Canada’s financial watchdog says financial institutions are showing resilience despite elevated vulnerabilities
The Office of the Superintendent of Financial Institutions (OSFI) confirmed that Canada’s domestic stability buffer (DSB) will remain unchanged at 3.5% of total risk-weighted assets for the country’s six largest banks.
The decision reflects both confidence in their capital strength and caution around persistent structural risks, with the regulator’s assessment remaining that the benchmark appropriately aligns with current conditions.
The C.D. Howe Institute’s Domestic Stability Buffer Council urged the regulator to hold the DSB at 3.5% at its recent meeting.
According to OSFI’s analysis, the major vulnerabilities facing Canada’s financial system, such as elevated household indebtedness and areas of corporate credit sensitivity, have stayed largely stable, even if they remain above long-term norms. At the same time, domestic banks exhibit robust capital positions, with Common Equity Tier 1 (CET1) ratios averaging 13.6%, comfortably above supervisory expectations of 11.5%.
In accompanying remarks, Superintendent Peter Routledge highlighted that the capital buffer remains proportionate to the level of systemic vulnerability observed.
“OSFI uses the DSB tool to ensure Canada’s six systemically important banks hold capital that is appropriate for the level of risk in the financial system. This underpins the resilience of Canada’s financial sector. Today, Canada’s six largest banks hold capital levels well above supervisory expectations.
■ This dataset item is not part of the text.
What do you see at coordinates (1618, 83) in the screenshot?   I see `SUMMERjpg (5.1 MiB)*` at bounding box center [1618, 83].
This enables them to provide core banking services to the Canadian economy throughout the business cycle,” said Routledge.
He reiterated that the DSB framework, which OSFI calls a balanced, made-in-Canada capital buffer, is deliberately calibrated to cushion banks against future shocks without triggering automatic restrictions on dividends or share repurchases if breached.
OSFI’s statement made clear that while the buffer could be adjusted higher or lower if the risk environment changes significantly, there is no current expectation of increasing the level beyond 3.5%. That stance aligns with OSFI’s view that the current range of 0% to 4% remains appropriate for addressing low-probability, high-impact stress events.
“We continue to closely monitor existing vulnerabilities and risks, including still elevated and increasing household indebtedness, uncertainty in housing and commercial real estate, and some signs of strain in credit such as gradually rising delinquencies and provisions in certain consumer and business segments,” Routledge said.